Saved entries
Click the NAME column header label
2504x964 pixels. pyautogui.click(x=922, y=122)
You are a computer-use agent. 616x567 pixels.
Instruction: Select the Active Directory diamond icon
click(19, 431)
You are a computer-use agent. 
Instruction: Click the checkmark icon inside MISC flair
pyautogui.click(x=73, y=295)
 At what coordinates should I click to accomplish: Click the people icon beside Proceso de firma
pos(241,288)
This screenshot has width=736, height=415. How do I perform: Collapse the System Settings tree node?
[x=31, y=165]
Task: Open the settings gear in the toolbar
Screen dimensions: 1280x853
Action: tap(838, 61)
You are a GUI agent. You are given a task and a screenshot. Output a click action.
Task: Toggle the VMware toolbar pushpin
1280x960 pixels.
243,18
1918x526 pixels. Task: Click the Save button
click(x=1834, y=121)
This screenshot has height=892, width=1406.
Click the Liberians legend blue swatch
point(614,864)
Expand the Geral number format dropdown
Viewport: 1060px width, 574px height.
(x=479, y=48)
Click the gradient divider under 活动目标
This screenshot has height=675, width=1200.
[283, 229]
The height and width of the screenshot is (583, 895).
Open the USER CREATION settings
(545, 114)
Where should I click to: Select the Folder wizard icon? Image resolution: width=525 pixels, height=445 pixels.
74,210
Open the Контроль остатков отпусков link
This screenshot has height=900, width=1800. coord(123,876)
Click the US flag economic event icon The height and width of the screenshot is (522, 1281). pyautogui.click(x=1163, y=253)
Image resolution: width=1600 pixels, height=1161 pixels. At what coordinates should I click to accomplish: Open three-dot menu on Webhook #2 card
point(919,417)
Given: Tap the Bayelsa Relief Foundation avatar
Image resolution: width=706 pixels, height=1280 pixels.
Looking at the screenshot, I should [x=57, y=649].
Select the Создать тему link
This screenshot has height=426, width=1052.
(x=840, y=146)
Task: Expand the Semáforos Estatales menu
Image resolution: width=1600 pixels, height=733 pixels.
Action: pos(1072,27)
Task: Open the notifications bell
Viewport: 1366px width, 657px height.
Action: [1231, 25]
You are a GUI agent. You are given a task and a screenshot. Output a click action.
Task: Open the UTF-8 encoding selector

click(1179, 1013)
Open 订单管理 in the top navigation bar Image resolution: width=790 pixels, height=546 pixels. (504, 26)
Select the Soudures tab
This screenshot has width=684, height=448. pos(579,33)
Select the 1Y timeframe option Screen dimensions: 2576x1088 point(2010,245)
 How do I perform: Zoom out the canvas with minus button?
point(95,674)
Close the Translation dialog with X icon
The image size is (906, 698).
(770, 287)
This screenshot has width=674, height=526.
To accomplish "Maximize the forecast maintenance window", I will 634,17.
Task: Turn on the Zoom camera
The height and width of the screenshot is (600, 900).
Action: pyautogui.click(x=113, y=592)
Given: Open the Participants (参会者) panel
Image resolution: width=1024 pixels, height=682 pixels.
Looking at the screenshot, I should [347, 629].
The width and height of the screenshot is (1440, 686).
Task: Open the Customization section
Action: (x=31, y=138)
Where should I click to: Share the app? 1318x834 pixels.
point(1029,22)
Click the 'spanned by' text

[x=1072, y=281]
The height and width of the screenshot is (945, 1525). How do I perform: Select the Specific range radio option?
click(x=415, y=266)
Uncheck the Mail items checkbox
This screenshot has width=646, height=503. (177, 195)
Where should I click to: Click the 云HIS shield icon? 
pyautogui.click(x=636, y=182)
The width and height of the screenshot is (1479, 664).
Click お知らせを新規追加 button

### Prompt
Each entry above is to be copied out exactly as written.

### Answer to this problem
Click the NAME column header label
2504x964 pixels. pyautogui.click(x=922, y=122)
You are a computer-use agent. 616x567 pixels.
Instruction: Select the Active Directory diamond icon
click(19, 431)
You are a computer-use agent. 
Instruction: Click the checkmark icon inside MISC flair
pyautogui.click(x=73, y=295)
 At what coordinates should I click to accomplish: Click the people icon beside Proceso de firma
pos(241,288)
This screenshot has width=736, height=415. How do I perform: Collapse the System Settings tree node?
[x=31, y=165]
Task: Open the settings gear in the toolbar
Screen dimensions: 1280x853
Action: tap(838, 61)
You are a GUI agent. You are given a task and a screenshot. Output a click action.
Task: Toggle the VMware toolbar pushpin
1280x960 pixels.
243,18
1918x526 pixels. Task: Click the Save button
click(x=1834, y=121)
This screenshot has height=892, width=1406.
Click the Liberians legend blue swatch
point(614,864)
Expand the Geral number format dropdown
Viewport: 1060px width, 574px height.
(x=479, y=48)
Click the gradient divider under 活动目标
This screenshot has height=675, width=1200.
[283, 229]
The height and width of the screenshot is (583, 895).
Open the USER CREATION settings
(545, 114)
Where should I click to: Select the Folder wizard icon? Image resolution: width=525 pixels, height=445 pixels.
74,210
Open the Контроль остатков отпусков link
This screenshot has height=900, width=1800. coord(123,876)
Click the US flag economic event icon The height and width of the screenshot is (522, 1281). pyautogui.click(x=1163, y=253)
Image resolution: width=1600 pixels, height=1161 pixels. At what coordinates should I click to accomplish: Open three-dot menu on Webhook #2 card
point(919,417)
Given: Tap the Bayelsa Relief Foundation avatar
Image resolution: width=706 pixels, height=1280 pixels.
Looking at the screenshot, I should [x=57, y=649].
Select the Создать тему link
This screenshot has height=426, width=1052.
(x=840, y=146)
Task: Expand the Semáforos Estatales menu
Image resolution: width=1600 pixels, height=733 pixels.
Action: pos(1072,27)
Task: Open the notifications bell
Viewport: 1366px width, 657px height.
Action: [1231, 25]
You are a GUI agent. You are given a task and a screenshot. Output a click action.
Task: Open the UTF-8 encoding selector

click(1179, 1013)
Open 订单管理 in the top navigation bar Image resolution: width=790 pixels, height=546 pixels. (504, 26)
Select the Soudures tab
This screenshot has width=684, height=448. pos(579,33)
Select the 1Y timeframe option Screen dimensions: 2576x1088 point(2010,245)
 How do I perform: Zoom out the canvas with minus button?
point(95,674)
Close the Translation dialog with X icon
The image size is (906, 698).
(770, 287)
This screenshot has width=674, height=526.
To accomplish "Maximize the forecast maintenance window", I will 634,17.
Task: Turn on the Zoom camera
The height and width of the screenshot is (600, 900).
Action: pyautogui.click(x=113, y=592)
Given: Open the Participants (参会者) panel
Image resolution: width=1024 pixels, height=682 pixels.
Looking at the screenshot, I should [347, 629].
The width and height of the screenshot is (1440, 686).
Task: Open the Customization section
Action: (x=31, y=138)
Where should I click to: Share the app? 1318x834 pixels.
point(1029,22)
Click the 'spanned by' text

[x=1072, y=281]
The height and width of the screenshot is (945, 1525). How do I perform: Select the Specific range radio option?
click(x=415, y=266)
Uncheck the Mail items checkbox
This screenshot has width=646, height=503. (177, 195)
Where should I click to: Click the 云HIS shield icon? 
pyautogui.click(x=636, y=182)
The width and height of the screenshot is (1479, 664).
Click お知らせを新規追加 button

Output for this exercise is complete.